Stored data entries
________________

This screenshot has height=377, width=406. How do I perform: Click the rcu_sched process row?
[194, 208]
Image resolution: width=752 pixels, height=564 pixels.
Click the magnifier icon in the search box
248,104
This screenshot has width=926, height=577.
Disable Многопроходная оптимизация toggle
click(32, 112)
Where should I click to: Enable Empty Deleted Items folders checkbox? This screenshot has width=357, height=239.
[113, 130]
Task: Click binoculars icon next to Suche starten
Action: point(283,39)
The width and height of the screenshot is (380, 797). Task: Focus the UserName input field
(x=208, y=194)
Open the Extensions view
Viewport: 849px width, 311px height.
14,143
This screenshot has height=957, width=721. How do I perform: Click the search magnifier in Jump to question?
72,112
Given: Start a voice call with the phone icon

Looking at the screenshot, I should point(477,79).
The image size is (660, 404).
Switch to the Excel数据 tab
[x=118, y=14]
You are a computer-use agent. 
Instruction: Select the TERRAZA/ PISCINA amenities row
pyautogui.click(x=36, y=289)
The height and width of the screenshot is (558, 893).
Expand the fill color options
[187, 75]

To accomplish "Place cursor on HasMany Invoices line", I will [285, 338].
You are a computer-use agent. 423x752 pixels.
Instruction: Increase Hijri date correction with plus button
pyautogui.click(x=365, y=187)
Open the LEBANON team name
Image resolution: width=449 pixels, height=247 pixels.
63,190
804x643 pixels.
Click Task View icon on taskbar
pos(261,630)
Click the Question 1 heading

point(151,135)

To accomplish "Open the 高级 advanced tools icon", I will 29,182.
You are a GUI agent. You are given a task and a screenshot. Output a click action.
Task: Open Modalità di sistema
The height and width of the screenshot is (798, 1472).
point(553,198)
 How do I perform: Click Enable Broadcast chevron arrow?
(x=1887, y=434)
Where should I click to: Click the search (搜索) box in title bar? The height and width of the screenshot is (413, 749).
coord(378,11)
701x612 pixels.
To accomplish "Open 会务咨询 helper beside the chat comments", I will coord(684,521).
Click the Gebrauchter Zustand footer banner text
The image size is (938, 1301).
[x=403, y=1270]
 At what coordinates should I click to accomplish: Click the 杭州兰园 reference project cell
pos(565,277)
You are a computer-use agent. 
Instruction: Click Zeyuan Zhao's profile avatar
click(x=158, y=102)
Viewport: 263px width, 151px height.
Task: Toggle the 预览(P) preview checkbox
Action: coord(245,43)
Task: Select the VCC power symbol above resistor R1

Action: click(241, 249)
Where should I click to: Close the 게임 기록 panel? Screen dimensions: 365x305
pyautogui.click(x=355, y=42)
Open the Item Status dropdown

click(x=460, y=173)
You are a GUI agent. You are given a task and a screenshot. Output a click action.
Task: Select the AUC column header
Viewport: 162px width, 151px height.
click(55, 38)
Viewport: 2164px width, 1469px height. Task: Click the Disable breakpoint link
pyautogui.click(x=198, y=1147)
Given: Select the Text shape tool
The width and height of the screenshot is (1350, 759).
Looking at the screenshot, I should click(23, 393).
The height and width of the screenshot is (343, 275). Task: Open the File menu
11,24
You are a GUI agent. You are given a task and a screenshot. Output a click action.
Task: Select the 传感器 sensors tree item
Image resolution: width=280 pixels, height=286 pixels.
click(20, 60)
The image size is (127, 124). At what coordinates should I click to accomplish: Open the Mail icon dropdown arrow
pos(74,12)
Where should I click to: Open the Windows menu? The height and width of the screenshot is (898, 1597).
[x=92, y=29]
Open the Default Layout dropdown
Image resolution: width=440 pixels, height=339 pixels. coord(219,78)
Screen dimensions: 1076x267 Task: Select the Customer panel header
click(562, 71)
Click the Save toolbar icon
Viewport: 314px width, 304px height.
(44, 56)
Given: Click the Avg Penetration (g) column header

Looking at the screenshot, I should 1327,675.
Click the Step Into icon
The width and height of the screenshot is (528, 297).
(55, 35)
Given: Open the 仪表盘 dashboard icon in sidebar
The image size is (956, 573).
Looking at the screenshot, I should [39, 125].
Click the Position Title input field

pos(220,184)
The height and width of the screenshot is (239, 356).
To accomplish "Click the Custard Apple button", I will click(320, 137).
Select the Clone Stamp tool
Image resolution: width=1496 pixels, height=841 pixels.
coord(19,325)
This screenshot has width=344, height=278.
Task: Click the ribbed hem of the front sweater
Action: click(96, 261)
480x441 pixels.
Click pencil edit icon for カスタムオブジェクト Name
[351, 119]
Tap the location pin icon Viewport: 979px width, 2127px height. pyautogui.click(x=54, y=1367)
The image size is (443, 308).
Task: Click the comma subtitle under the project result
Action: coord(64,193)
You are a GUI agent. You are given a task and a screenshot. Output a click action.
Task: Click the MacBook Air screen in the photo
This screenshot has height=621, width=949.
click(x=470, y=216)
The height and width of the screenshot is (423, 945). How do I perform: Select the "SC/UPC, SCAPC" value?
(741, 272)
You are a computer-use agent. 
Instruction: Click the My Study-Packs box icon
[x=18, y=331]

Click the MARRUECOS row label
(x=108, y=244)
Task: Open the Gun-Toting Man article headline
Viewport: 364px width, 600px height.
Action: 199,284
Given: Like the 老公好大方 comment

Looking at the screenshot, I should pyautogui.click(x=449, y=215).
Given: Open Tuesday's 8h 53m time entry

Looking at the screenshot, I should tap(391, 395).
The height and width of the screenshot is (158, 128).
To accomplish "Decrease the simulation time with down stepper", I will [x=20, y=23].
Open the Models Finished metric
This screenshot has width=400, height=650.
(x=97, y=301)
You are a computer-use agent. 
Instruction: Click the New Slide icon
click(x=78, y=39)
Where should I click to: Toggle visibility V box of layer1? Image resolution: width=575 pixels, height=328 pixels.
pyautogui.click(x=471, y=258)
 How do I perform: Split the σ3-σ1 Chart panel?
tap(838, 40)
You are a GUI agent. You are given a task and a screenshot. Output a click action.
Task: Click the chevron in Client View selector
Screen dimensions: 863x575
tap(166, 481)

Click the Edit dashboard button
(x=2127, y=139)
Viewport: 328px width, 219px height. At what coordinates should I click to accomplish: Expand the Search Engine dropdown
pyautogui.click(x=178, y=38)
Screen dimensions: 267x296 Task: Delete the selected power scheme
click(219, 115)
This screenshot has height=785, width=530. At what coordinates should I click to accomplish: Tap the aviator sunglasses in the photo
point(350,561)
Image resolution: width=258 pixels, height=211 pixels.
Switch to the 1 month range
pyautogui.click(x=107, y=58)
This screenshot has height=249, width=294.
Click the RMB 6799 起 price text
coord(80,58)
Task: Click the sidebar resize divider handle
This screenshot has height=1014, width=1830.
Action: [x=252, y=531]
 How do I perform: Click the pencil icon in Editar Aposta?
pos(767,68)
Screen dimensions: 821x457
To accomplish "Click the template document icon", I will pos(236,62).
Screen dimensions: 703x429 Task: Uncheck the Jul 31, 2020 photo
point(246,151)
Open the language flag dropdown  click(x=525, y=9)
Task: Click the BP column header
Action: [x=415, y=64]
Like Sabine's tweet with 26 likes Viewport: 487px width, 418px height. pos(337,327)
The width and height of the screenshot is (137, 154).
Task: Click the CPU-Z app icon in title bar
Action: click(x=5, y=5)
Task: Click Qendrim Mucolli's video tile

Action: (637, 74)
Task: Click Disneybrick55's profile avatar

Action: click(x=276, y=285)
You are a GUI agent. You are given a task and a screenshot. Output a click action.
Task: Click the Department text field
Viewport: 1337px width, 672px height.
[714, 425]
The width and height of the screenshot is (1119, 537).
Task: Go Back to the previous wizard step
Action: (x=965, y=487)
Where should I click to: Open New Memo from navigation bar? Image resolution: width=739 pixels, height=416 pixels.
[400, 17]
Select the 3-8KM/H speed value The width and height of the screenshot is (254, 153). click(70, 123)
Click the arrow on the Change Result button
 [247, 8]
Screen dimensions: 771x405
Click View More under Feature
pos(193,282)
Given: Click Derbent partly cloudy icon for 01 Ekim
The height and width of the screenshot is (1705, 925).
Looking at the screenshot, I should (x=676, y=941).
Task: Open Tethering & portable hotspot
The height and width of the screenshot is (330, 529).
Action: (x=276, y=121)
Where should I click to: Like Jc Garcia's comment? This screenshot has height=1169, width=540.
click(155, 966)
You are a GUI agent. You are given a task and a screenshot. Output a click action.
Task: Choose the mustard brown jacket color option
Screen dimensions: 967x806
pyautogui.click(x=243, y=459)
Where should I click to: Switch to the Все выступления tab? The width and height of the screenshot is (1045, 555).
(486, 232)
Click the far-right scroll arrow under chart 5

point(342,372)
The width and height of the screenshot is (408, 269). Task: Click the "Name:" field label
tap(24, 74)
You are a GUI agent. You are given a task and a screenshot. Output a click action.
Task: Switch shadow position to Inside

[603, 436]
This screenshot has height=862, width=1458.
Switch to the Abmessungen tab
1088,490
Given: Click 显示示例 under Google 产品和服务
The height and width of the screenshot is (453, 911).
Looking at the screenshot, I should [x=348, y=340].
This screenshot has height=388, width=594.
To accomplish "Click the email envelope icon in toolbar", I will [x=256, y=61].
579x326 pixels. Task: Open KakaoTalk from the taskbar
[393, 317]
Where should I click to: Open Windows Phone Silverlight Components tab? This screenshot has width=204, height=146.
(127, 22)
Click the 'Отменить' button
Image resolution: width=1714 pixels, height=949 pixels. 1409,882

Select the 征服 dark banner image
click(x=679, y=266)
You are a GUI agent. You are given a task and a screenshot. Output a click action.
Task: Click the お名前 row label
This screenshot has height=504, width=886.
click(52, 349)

________________

WHAT TO WORK ON
Substitute "toggle" for "checkbox" in the records, starting at the line that contains "Where should I click to: Enable" and stopping after the line that contains "Action: point(283,39)". Return only those lines, with nothing else changed.

ANSWER BELOW
Where should I click to: Enable Empty Deleted Items folders toggle? This screenshot has width=357, height=239.
[113, 130]
Task: Click binoculars icon next to Suche starten
Action: point(283,39)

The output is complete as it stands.